Item position entries:

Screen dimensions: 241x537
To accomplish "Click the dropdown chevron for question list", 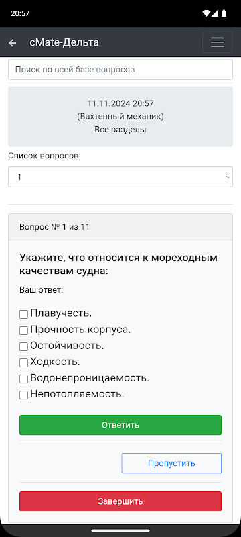I will tap(228, 177).
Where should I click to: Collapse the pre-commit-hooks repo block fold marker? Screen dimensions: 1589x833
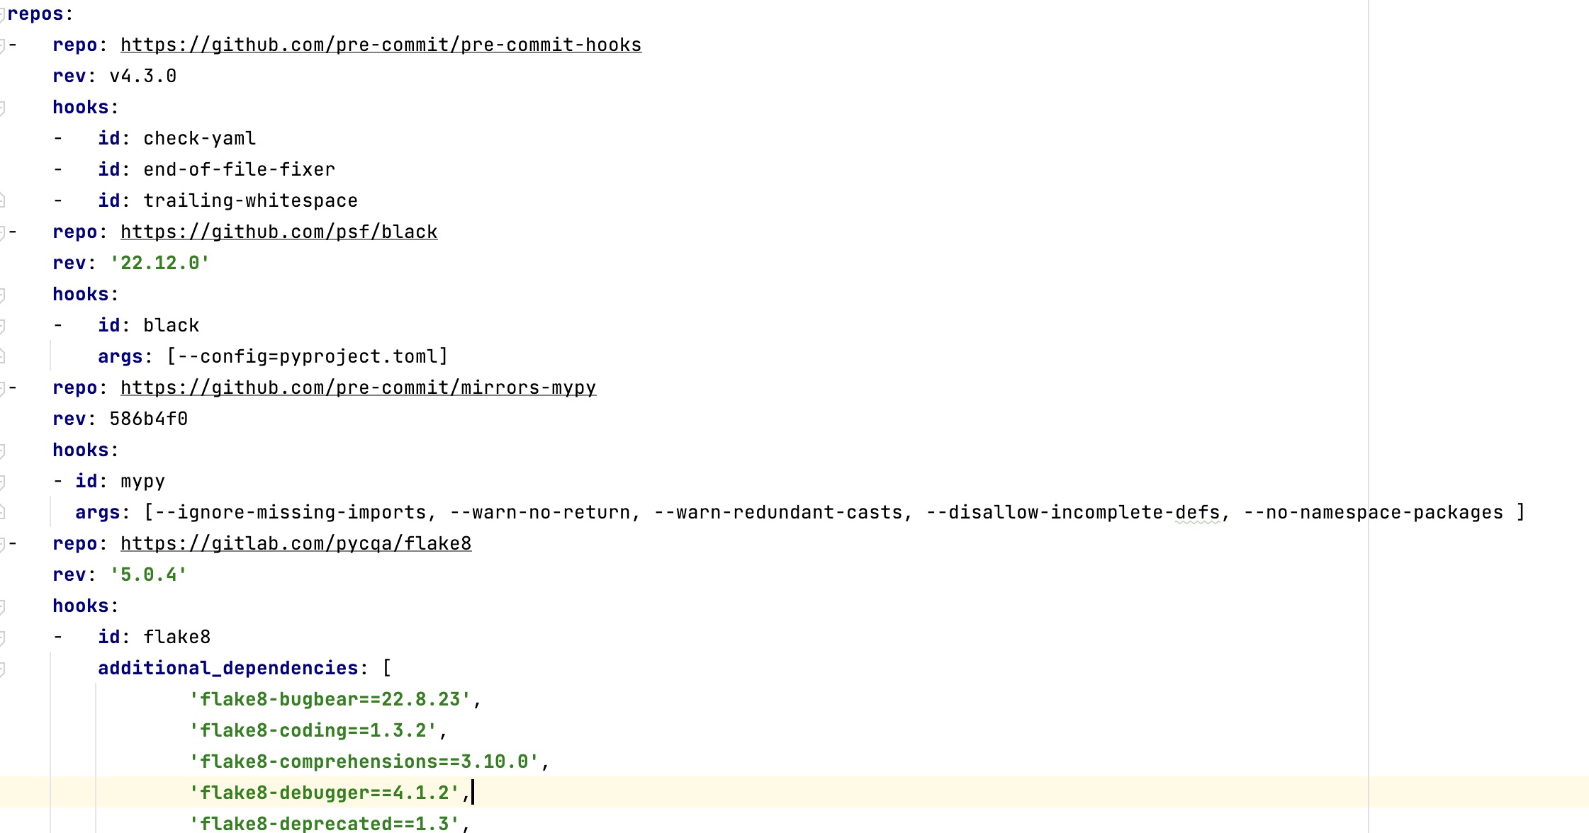point(2,45)
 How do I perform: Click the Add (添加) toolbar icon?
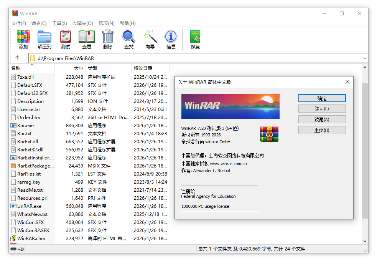[23, 39]
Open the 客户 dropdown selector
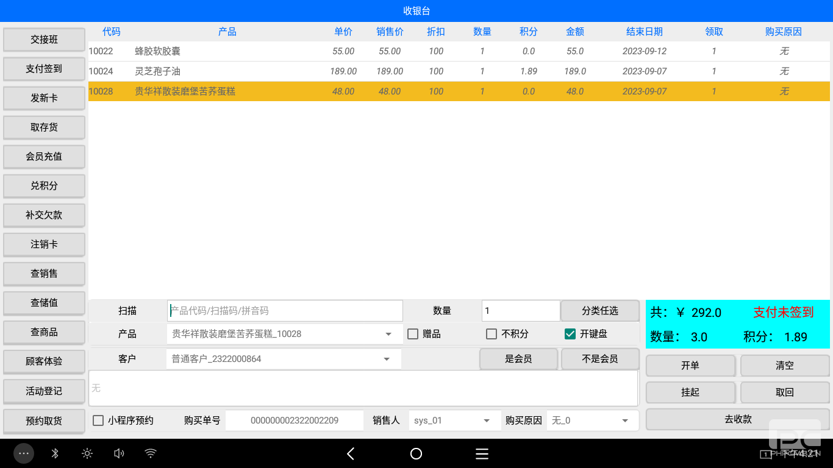 pyautogui.click(x=387, y=359)
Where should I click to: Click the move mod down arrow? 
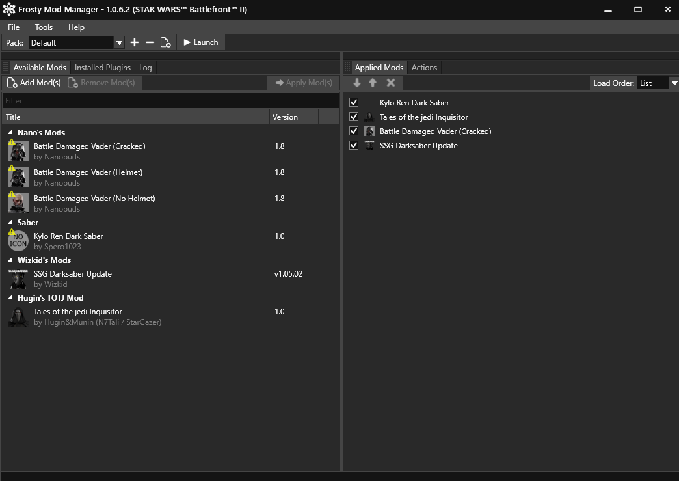pos(356,83)
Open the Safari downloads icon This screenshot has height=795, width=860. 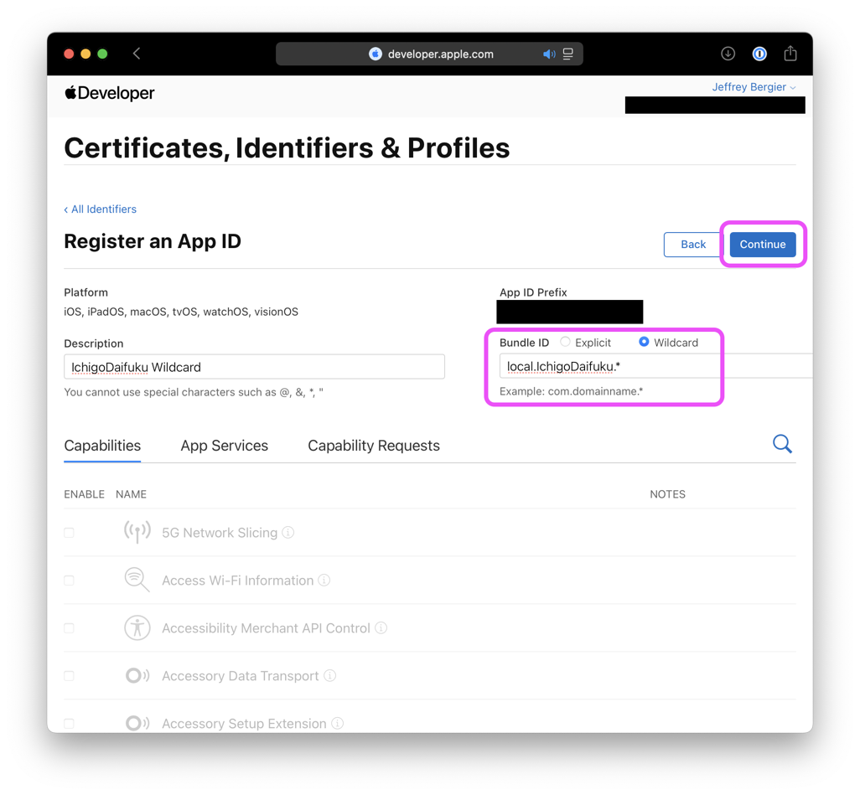728,54
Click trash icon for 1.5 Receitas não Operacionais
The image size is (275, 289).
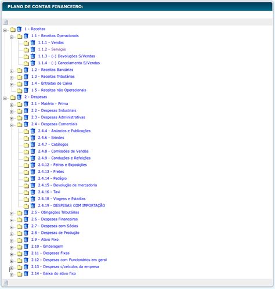coord(26,90)
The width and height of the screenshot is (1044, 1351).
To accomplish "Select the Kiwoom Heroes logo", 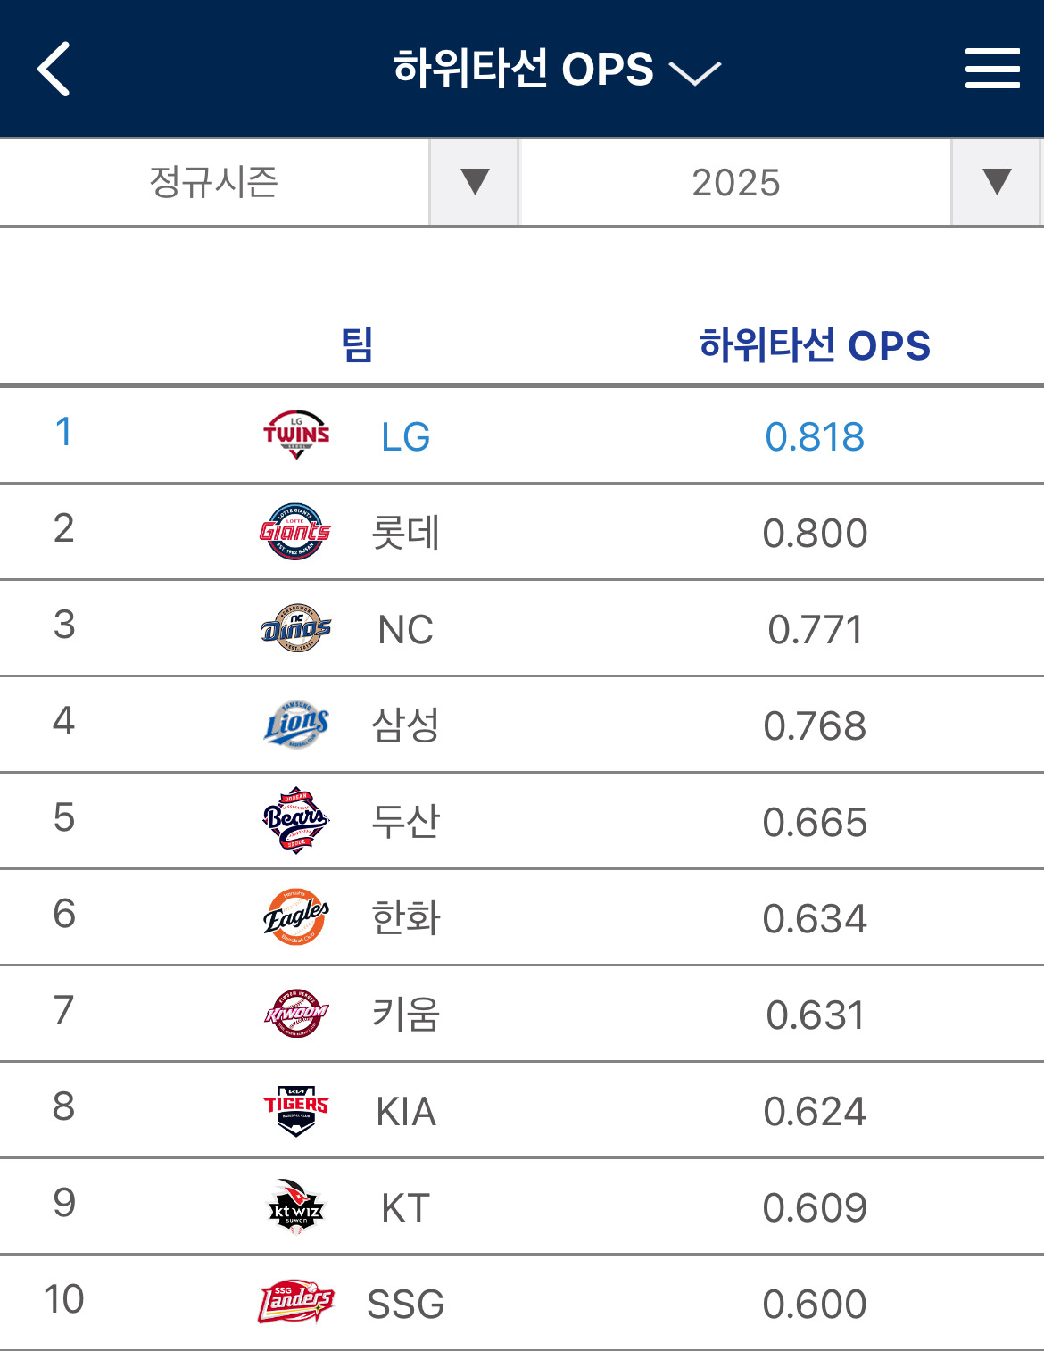I will (296, 1014).
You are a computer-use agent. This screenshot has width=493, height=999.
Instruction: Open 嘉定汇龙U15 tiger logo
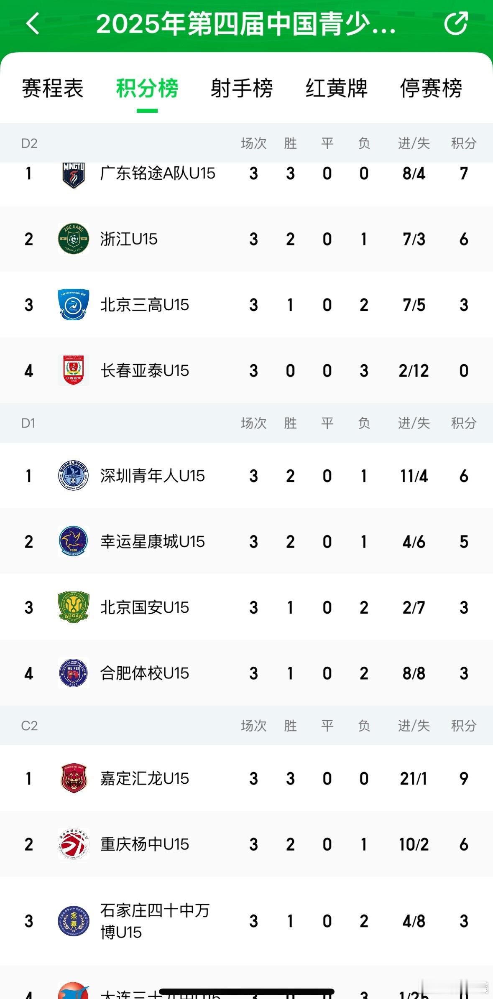(74, 778)
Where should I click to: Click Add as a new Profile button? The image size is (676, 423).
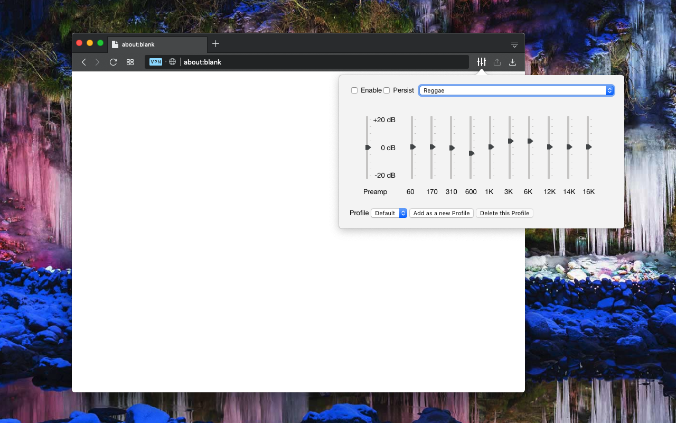pyautogui.click(x=441, y=213)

WHAT YOU SHOULD DO: Copy out, word for word, everything from the line containing "You are a computer-use" down to the last of the entries. Leave the pictures out of your copy.

EXERCISE ANSWER:
You are a computer-use agent. This screenshot has width=493, height=999.
Instruction: Open 嘉定汇龙U15 tiger logo
(74, 778)
Where should I click to: Click Add as a new Profile button? The image size is (676, 423).
pyautogui.click(x=441, y=213)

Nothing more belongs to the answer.